Ich habe jetzt übrigens nach Abschluß dieser Testphase - wie weiter oben schon angekündigt - den Griff im unteren "Bauchbereich" etwas ausgedünnt (maximal 1-2mm abgenommen). Für mich selbst mit meinen grossen Händen ist er jetzt gefühlsmäßig vielleicht etwas zu schlank geworden - meine Frau mag ihn hingegen jetzt deutlich lieber. Und das erschägt wirklich beide oben geschilderten Probleme, die ich damit erschlagen wollte - die natürliche Griffhaltung ergibt nun eine senkrecht stehende Klinge, auch wenn man zwischen Messern verschiedener Hrsteller hin und her wechselt. Und auch das oben beschriebene Sicherheitsproblem des flach liegenden Messers ist jetzt beseitigt, da das Messer nun aufgrund des anderen Griff-Auflagepunkts zur Schneide hin abkippt. Ein Foto zum Zeitpunkt des Grobschliffs (damit man wenigstens etwas von der Art der Griffbearbeitung sieht) habe ich als Bild angefügt.

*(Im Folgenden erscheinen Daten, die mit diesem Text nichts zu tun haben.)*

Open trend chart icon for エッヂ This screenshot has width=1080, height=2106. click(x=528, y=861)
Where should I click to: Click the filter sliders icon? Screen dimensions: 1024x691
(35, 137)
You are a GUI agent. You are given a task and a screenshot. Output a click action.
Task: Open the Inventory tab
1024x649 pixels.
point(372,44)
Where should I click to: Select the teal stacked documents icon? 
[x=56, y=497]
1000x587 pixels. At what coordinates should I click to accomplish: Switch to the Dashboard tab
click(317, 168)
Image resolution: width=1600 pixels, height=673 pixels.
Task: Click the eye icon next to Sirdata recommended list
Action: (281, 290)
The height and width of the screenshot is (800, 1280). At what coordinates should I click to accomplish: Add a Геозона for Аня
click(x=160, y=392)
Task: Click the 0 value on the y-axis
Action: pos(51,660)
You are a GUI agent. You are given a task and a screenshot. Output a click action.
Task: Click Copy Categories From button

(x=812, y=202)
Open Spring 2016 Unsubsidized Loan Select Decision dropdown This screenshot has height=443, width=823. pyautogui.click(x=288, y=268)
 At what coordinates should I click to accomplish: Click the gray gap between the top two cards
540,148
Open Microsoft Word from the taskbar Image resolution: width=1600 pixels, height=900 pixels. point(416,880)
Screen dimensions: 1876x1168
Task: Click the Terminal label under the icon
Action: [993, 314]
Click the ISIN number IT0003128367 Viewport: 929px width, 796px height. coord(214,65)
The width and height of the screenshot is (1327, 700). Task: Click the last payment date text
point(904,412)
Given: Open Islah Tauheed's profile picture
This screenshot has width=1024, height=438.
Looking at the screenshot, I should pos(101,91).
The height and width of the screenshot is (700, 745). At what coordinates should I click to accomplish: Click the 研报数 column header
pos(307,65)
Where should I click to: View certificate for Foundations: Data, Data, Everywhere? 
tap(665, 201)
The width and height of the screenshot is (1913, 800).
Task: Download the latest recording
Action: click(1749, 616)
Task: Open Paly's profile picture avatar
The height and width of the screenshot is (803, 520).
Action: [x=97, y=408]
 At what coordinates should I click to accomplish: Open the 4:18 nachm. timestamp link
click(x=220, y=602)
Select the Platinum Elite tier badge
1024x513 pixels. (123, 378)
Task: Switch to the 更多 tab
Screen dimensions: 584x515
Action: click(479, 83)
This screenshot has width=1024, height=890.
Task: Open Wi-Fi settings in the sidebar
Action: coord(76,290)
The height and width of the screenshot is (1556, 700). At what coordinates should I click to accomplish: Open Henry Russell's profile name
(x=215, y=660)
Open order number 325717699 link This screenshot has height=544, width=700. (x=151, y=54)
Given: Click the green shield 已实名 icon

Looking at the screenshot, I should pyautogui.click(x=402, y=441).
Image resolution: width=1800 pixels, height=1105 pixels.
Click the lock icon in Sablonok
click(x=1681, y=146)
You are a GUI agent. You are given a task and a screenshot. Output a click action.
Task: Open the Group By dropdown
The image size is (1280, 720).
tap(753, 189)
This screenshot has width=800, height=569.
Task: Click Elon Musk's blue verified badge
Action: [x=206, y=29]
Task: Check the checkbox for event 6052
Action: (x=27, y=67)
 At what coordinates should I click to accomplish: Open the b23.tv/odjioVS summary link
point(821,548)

Zu den Bildern: Nr.1 ist mein Versuch, die Klingenverbiegung zu zeigen - es ist nicht gut zu erkennen, aber mit der Hilfslinie sieht mans wohl. Nr.2 und Nr.3 zeigen die Klinge in verschiedenen Haltewinkeln zur Beleuchtung zur Darstellung des Schliffs - man möge mir meine Fingerabdrücke und etwas dilettantische Arbeitsweise verzeihen - jemand Anderes machts sicherlich besser als ich. Bild 4 zeigt die Griff-Nachbearbeitung.